The Supreme Court’s decision is preceded by thousands of successful lawsuits and settlements against Bayer/Monsanto for the company’s failure to warn about long-term hazards on their RoundupTM product label. While EPA does not recognize glyphosate to be cancer-causing, the International Agency for Research on Cancer, a branch of the World Health Organization, finds it to be “probably carcinogenic to humans.” Lawyers for plaintiffs against Monsanto argued that the company sought to hide behind a weak regulatory review process, while juries issued verdicts that held the company responsible for failing to warn of the chemical product’s potential adverse effects. The total number of jury verdicts amounts to billions of dollars in compensatory and punitive damages that the Supreme Court is wiping away with its decision, while putting end to pending cases of over a hundred thousand additional plaintiffs.

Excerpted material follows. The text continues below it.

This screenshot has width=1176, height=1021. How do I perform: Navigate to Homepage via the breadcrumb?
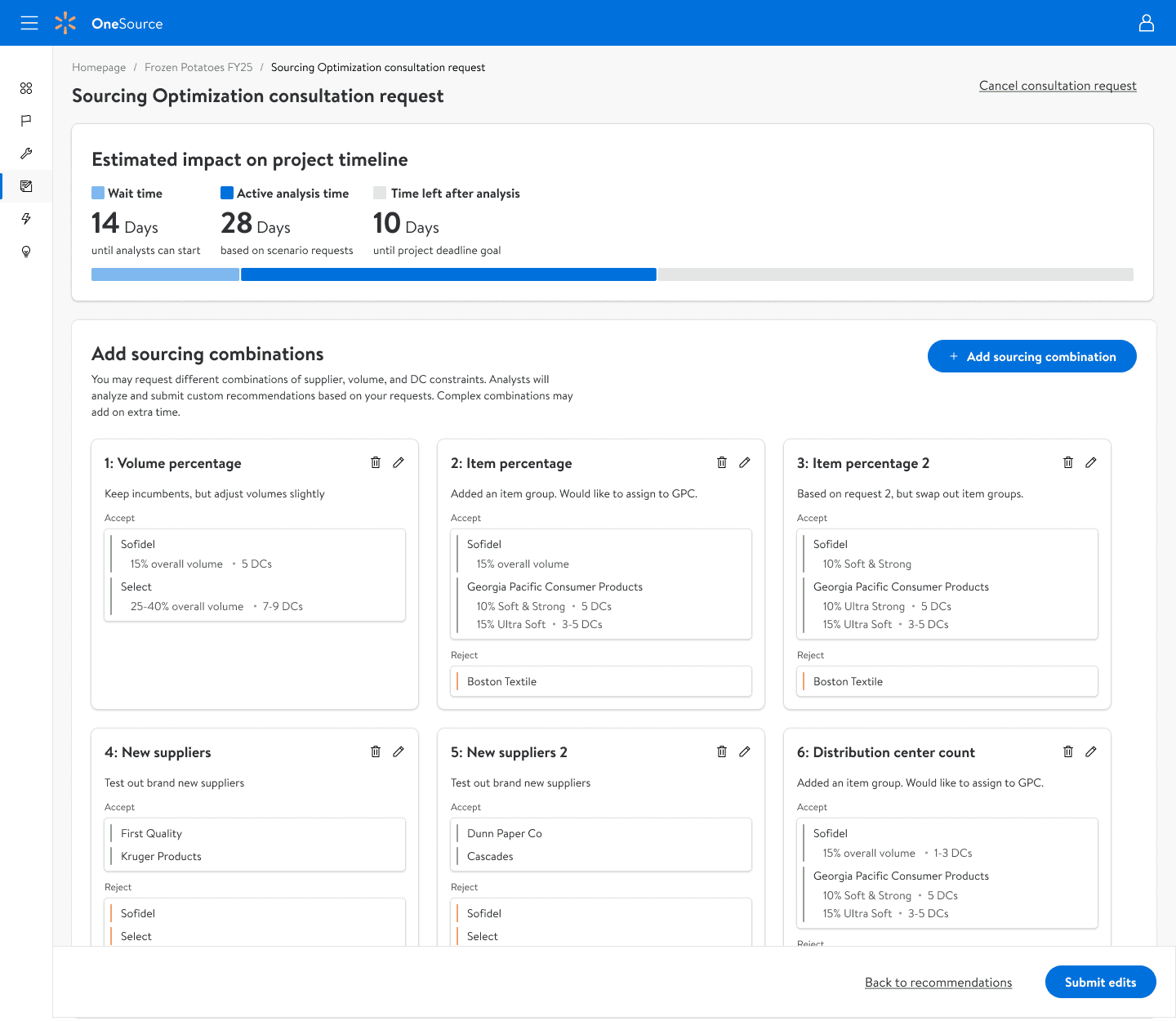coord(99,67)
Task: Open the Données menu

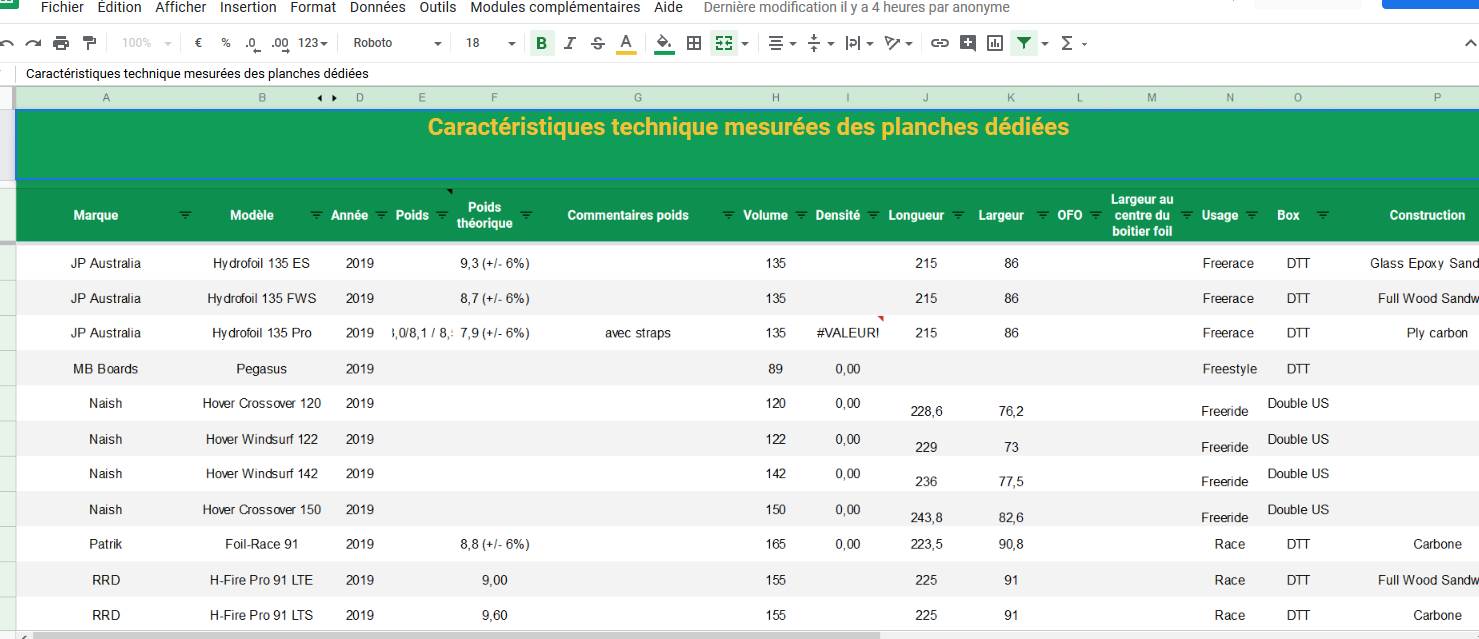Action: pyautogui.click(x=378, y=8)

The Court is overturning (reversing) its 2005 decision in Bates v. Dow Agrosciences, 544 U.S. 431 (see analysis), which affirmed EPA’s approved pesticide product label as minimum protection, without releasing manufacturers of the responsibility to seek approval for a label that exceeds EPA’s minimum requirements. Pesticide manufacturers propose the text for their product labels and EPA ensures compliance with its minimum requirements, which does not preclude them from disclosing potential adverse effects they know or should have known about. EPA does not require a cancer warning (or other chronic effects) typically on pesticide product labels, even when the agency and the chemical manufacturer have identified a harm, including cancer, under EPA’s risk assessment review that it deems “acceptable.”
The Court in the Bates case made the important point that the notion of liability “emphasizes the importance of providing an incentive to manufacturers to use the utmost care in the business of distributing inherently dangerous items.”
Beyond Pesticides joined an amicus brief filed in the Supreme Court in April and led by Center for Food Safety (CFS), which challenged Bayer/Monsanto’s position that it should not be held liable for failing to warn consumers that the use of their pesticide products could cause cancer or other diseases.
All unattributed positions and opinions in this piece are those of Beyond Pesticides.